TO-DO LIST ▸
**A)** In the piece on bookstores, rewrite everything from "For most readers, it" down to "than a generation.", putting "e-commerce" in place of "online retail".
**B)** According to the piece on bookstores, which two Delhi bookshops are closing?
**C)** List every title from the TED Books that the piece on bookstores names.

In Delhi, two iconic bookshops — Fact & Fiction and Galgotia — are closing. There are many factors responsible globally for closure of bookstores, such as rising rents, fewer customers and an increasing use of e-readers like Kindle, iPads and smartphones. Buying books the traditional way is a cherished subjective experience, heavily dependent on the curating abilities of the book buyer. Obviously, a regular customer is wistful at the announcement of their favourite bookstore closing. On the other hand, online retailers have to innovate, evolve and work constantly at providing customer satisfaction without ever knowing who is buying from their portal.

For most readers, it is like being in a dream spell. Having read about a book, many readers want instant gratification and engage in impulsive buying, usually possible only with online retail. It is a human behaviour that has evolved with access to the Internet 24×7 for more than a generation.

Recently, I read a bunch of absolutely delightful titles from the TED Books that take off from where TED talks leave off, such as Pico Iyer’s The Art of Stillness, Chip Kidd’s Judge This and Chimamanda Ngozi Adichie’s We Should all be Feminists. I also read a devastatingly moving novel, The Blue between Sky and Water, by Palestinian writer Susan Abulhawa; a delightful anthology, The Pleasure of Reading,edited by Antonia Fraser; and an excellent collection of commentaries, Nehru’s India, edited by Nayantara Sahgal. War novel Escape from Baghdad! by Bangladeshi Saad Hossain and The Word at War made it to the list. When I discuss these books animatedly with friends, many automatically order these online. This change in human behaviour has affected the lifeline of bookstores.

In a possible model for a bookstore of the future, non-profit Pioneer Works in Red Hook, U.S., opened a ‘remarkably small’ bookstore. It stocks new and used books, local zines, lit mags, children’s books conveniently located at their height and a modest wall spotlighting a rotating small press. Also, the shop clerk assures customers that if they do not find the book title they are looking for, he will order it for them.

SUPPLIED MATERIAL ▸

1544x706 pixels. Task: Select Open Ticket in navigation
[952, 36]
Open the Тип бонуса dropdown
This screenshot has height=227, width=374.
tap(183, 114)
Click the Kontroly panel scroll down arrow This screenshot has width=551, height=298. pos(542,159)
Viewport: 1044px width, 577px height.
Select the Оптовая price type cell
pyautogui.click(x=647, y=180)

--

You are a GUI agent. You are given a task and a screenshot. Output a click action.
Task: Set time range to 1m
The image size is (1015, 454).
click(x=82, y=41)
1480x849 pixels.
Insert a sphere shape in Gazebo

==

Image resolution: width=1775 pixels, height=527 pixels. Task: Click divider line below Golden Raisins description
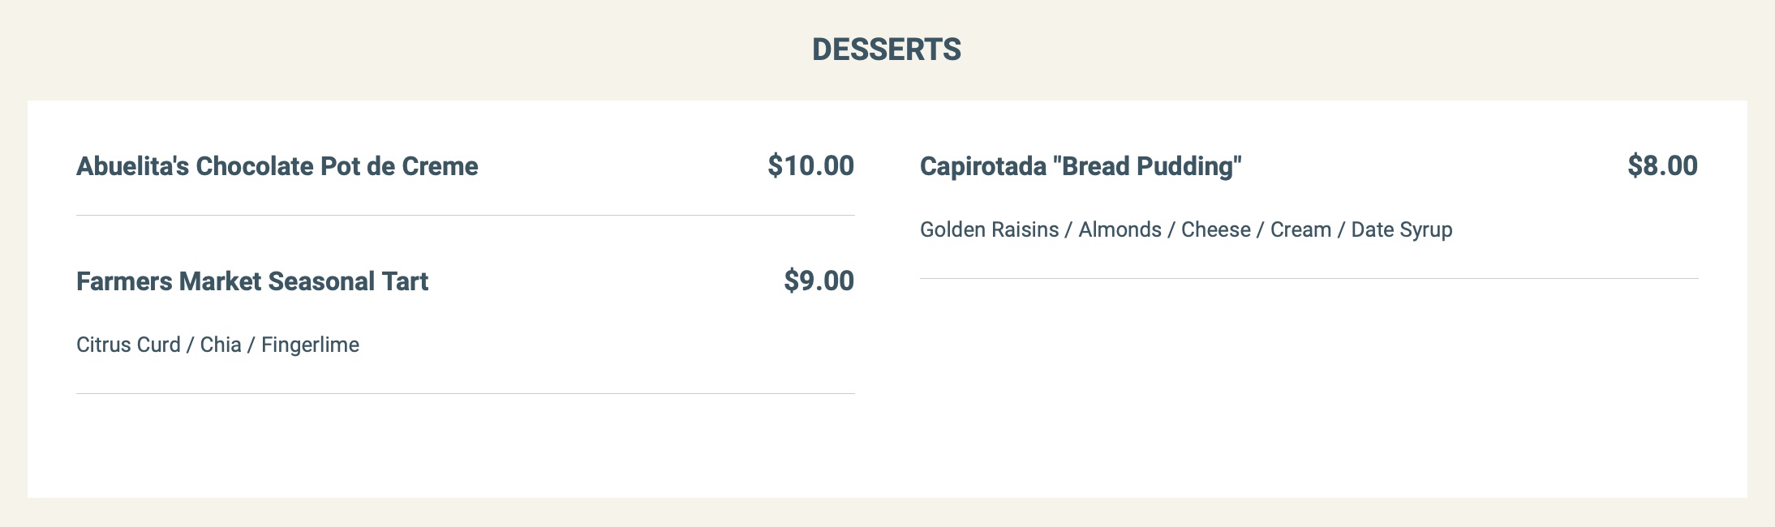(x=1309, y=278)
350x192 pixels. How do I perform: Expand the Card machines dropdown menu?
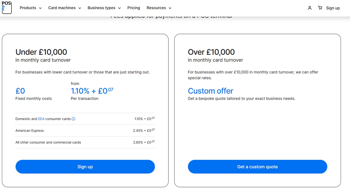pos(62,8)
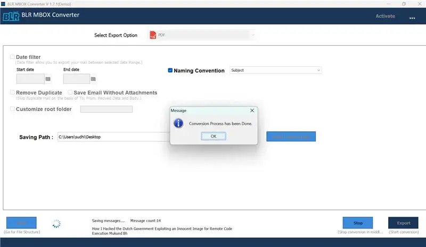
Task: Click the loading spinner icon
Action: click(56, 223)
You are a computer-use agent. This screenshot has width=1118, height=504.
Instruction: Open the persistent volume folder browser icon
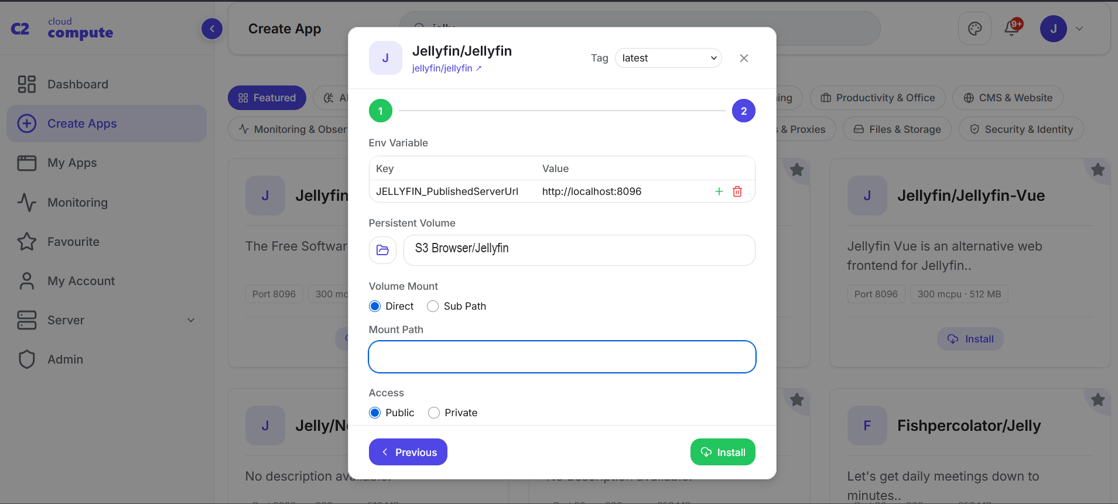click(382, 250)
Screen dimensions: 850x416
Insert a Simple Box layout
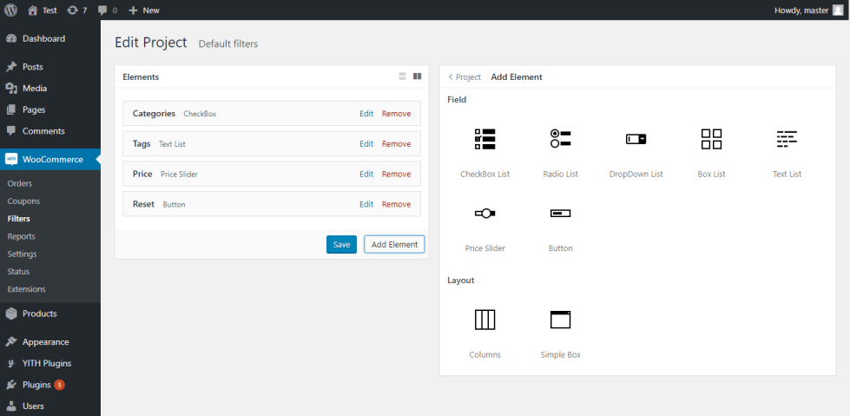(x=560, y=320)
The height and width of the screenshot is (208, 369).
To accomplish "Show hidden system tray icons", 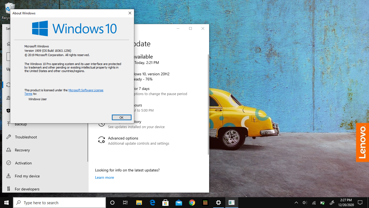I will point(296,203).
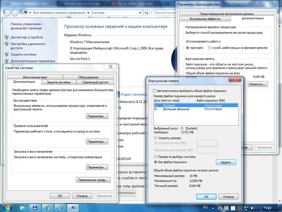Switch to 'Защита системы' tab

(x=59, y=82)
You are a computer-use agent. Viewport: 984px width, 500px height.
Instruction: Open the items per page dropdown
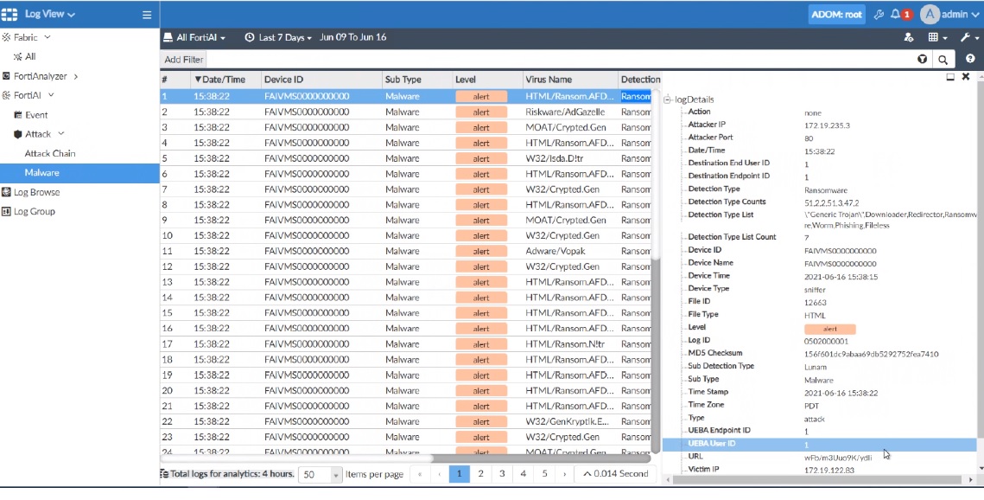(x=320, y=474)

ANSWERS TO THE EXERCISES ▸
**A)**
For most readers, it is like being in a dream spell. Having read about a book, many readers want instant gratification and engage in impulsive buying, usually possible only with e-commerce. It is a human behaviour that has evolved with access to the Internet 24×7 for more than a generation.

**B)** Fact & Fiction and Galgotia.

**C)**
The Art of Stillness
Judge This
We Should all be Feminists